--- TEXTO DE ORIGEM ---

Tradicionalmente, o jeito que a medicina ortodoxa arrumou para aprovar ou reprovar um tratamento é um teste muito engenhoso chamado "contraplacebo". Funciona assim: um médico arruma uma porção de voluntários. Essas cobaias são então divididas em dois grupos. Um dos grupos é tratado com o remédio ou o tratamento que se quer testar. O outro recebe apenas placebo. Placebo, como já foi dito, é um remédio "falso", sem princípio ativo. Por exemplo, uma cápsula que contenha farinha. Os testes mais confiáveis, além de serem "contraplacebo", são "duplo-cego". Ou seja, não é só o paciente que não sabe qual remédio é o de verdade e qual é o placebo. Os médicos que dão o remédio também não sabem. Tudo para diminuir qualquer influência externa. Só o remédio tem que agir.

--- DADOS EM ANÁLISE ---

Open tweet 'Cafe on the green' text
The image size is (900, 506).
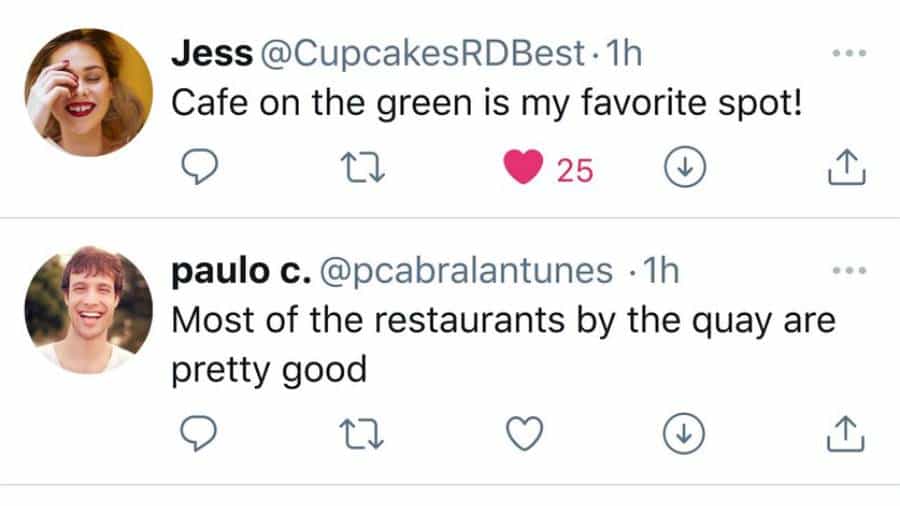[x=487, y=104]
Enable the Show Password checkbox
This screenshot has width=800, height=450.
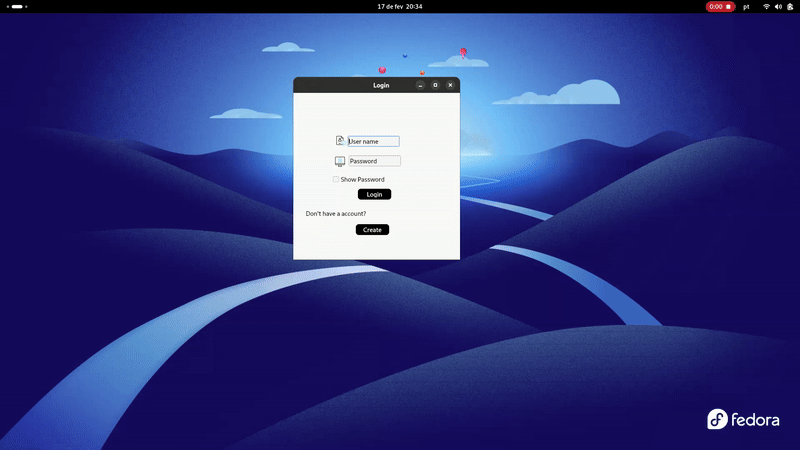pos(336,179)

---

ENUNCIADO:
Dê continuidade ao texto sobre os testes contraplacebo, começando logo após a última frase. As entradas não têm nenhum papel aqui.

RESPOSTA FINAL:
Tudo muito bem bolado, muito inteligente. Mas a ciência não contava com uma coisa: e se o placebo não for totalmente inócuo? E se a pílula de farinha curar também? Pois é. Parece que é isso que acontece. "Não temos a menor dúvida de que placebo funciona, em média, em 30% dos casos", escreve Herbert Benson em seu livro Medicina Espiritual. Benson é presidente do Mind/Body Institute, um centro de pesquisa americano focado nas relações entre o corpo e a mente - justamente aquilo que Descartes não previa. Talvez a porcentagem não seja exatamente essa, mas ninguém duvida que o placebo funciona, pelo menos às vezes.

Um exemplo surpreendente foi uma pesquisa realizada pelo cirurgião ortopedista americano Bruce Moseley. O médico testou a eficiência de uma cirurgia para curar artrite no joelho, que consiste em raspar áreas danificadas da cartilagem. No estudo, cinco pacientes foram operados propriamente e cinco receberam aplicações de agulhas em lugares aleatórios. Quatro dos pacientes que passaram pelo tratamento placebo tiveram redução de dor e inchaço e melhoria nos movimentos do joelho.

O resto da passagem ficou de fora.